Quoted passage:
☆ ☆ ☆ ☆ ☆ ☆ ☆
Introduction

Blueguard

(a data privacy product offering from Bluegennx.ai to enable enterprises adopt GenAI/ChatGPT applications securely & safely)

This is an end-user documentation for Blueguard Privacy API. The documentation is organized as follows:

Getting Started illustrates how to get started.
API Reference contains full details for the Blueguard Privacy REST API, including code samples.

Background

This section covers some basic concepts like the definition of PII and provides some background detail on Blueguard Privacy API.

What is PII?

PII stands for "Personally Identifiable Information" and encompasses any form of information that could be used to identify someone. Common examples of PII include names, phone numbers and credit numbers. These directly identify someone and are hence called 'direct identifiers.

In addition to direct identifiers, PII also includes 'quasi-identifiers', which on their own cannot uniquely identify a person, but can exponentially increase the likelihood of re-identifying an individual when grouped together. Examples of quasi-identifiers include nationality, religion and prescribed medications. For example, consider a company with 10,000 customers. Knowing that a particular customer lives in Bangalore isn't likely to allow for re-identification, but knowing that they live in Bangalore, an atheist, is female, has Irish nationality and is diagnosed of cancer probably is!

Multiple regulatory compliances such as DPDPA, CCPA, GDPR defines what 'personal information' is. According to DPDPA (Digital Personal Data Protection Act) 2023 in India defines personal data as any data that relates to an identified or identifiable individual. This encompasses a wide array of information including, but not limited to: Basic identifiers: Name, address, phone number, and email address. Sensitive personal data: Financial information, health data, biometric data, sexual orientation, and religious or political beliefs. Digital identifiers: IP addresses, location data, and any other data that could directly or indirectly identify an individual. (source: DPDPA website)

Even whom the information relates to/identifies/could be linked to differs between legislations (data subject in the GDPR vs. 'you or your household' in the CCPA).

What is De-identification?
☆ ☆ ☆ ☆ ☆ ☆ ☆
Extracted entries:
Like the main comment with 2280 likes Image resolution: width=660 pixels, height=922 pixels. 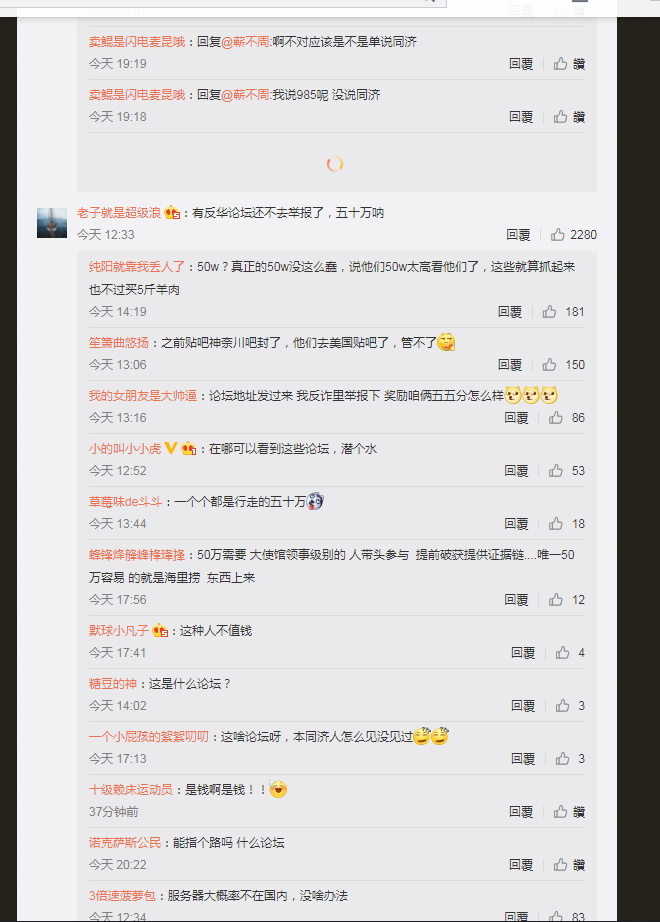574,235
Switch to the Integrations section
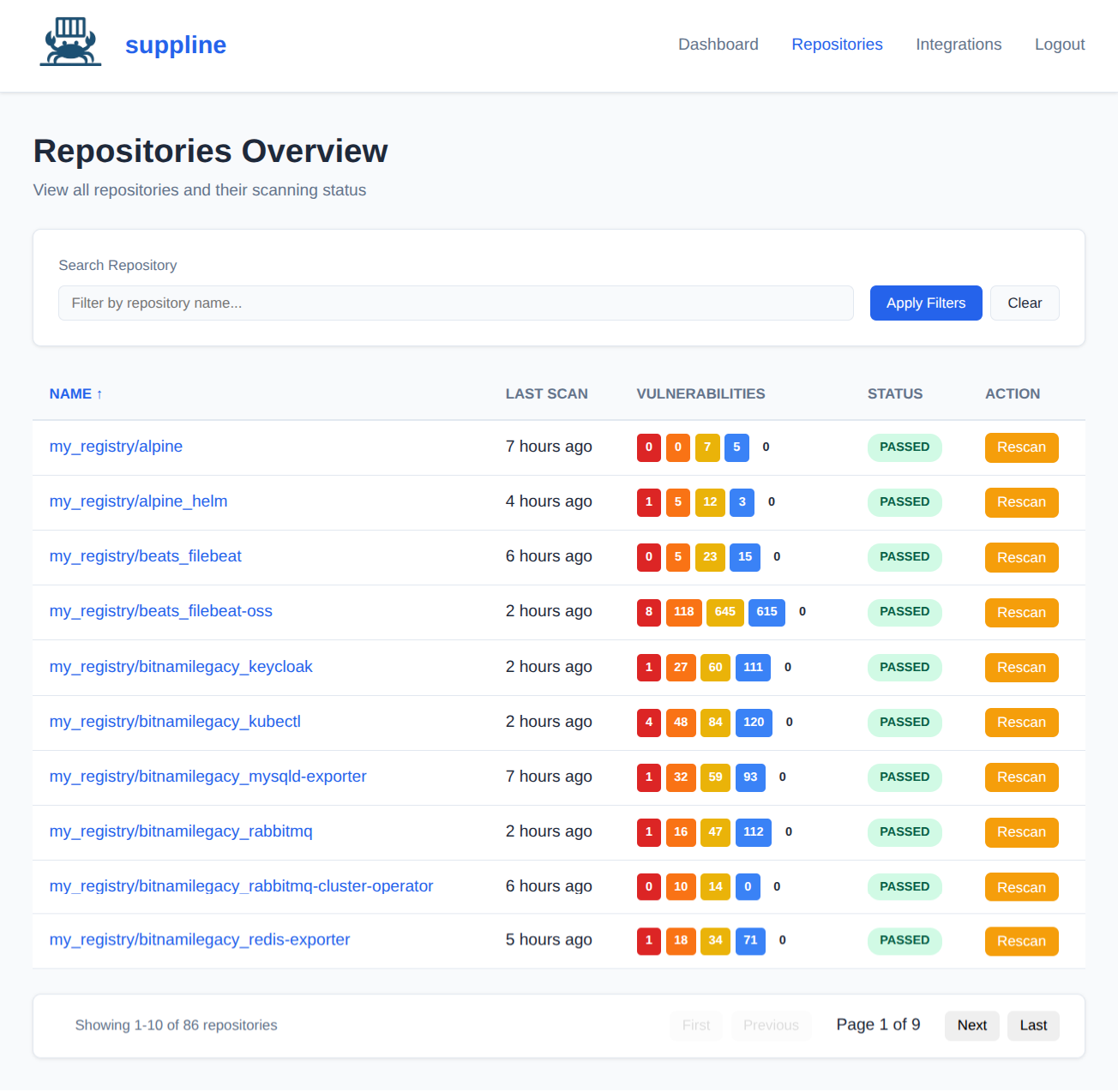This screenshot has height=1092, width=1118. coord(958,44)
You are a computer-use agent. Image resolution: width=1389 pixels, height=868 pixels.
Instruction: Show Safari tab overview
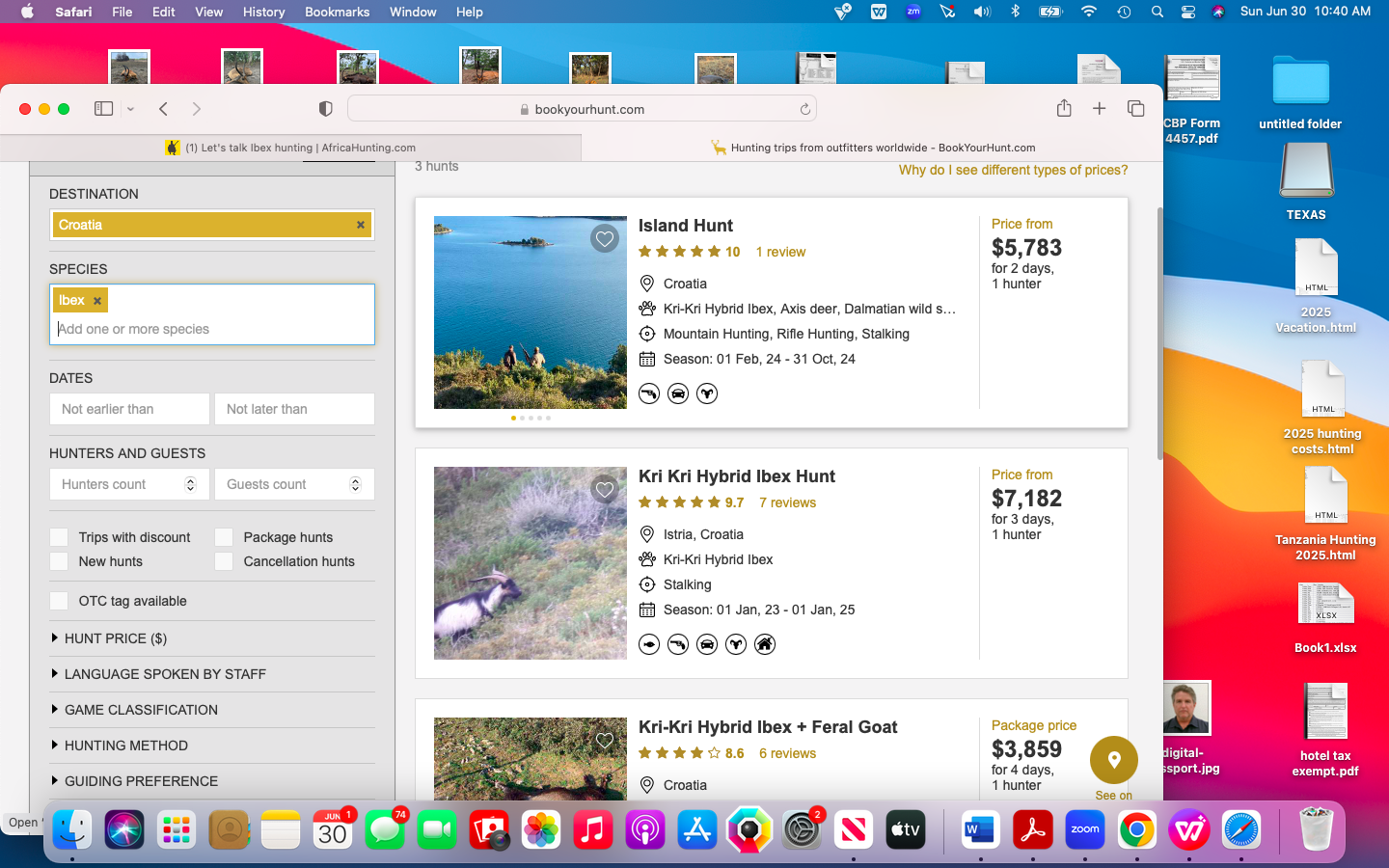pyautogui.click(x=1135, y=109)
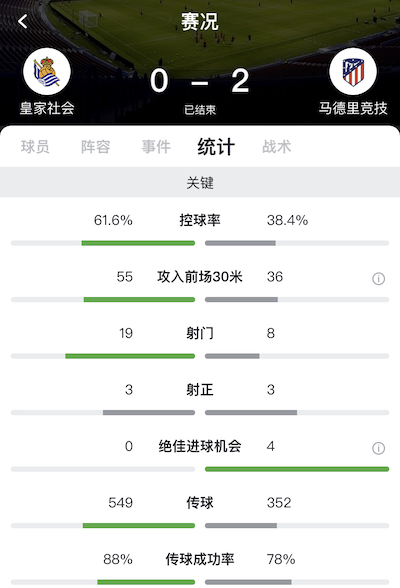Screen dimensions: 400x588
Task: Open the 事件 tab
Action: pyautogui.click(x=156, y=147)
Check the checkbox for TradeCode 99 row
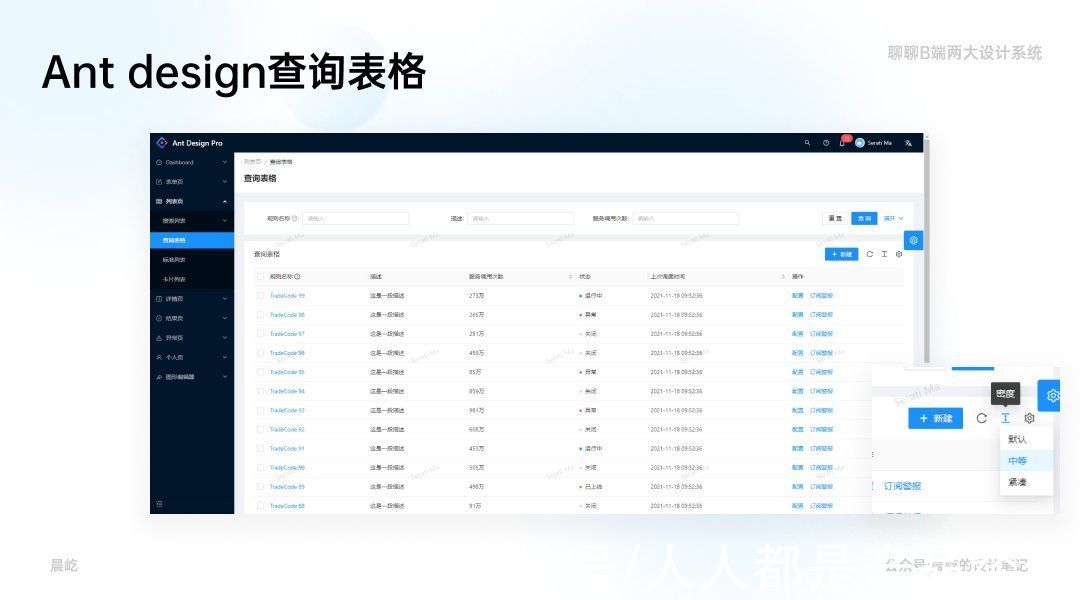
☆ ☆ ☆ ☆ ☆ ☆ ☆
Your objective:
Please rewrite the paragraph of the Blueguard documentation that begins "In addition to direct identifiers" as a short bulleted list, keeping its main facts.

Expected answer:
- Besides direct identifiers, PII also includes quasi-identifiers.
- A quasi-identifier cannot uniquely identify a person on its own. Grouped together, quasi-identifiers can exponentially increase the likelihood of re-identifying an individual.
- Examples are nationality, religion and prescribed medications.
- Illustration: in a company with 10,000 customers, knowing only that a customer lives in Bangalore likely won't allow re-identification. Knowing that they live in Bangalore, are an atheist, are female, have Irish nationality and have been diagnosed with cancer probably would.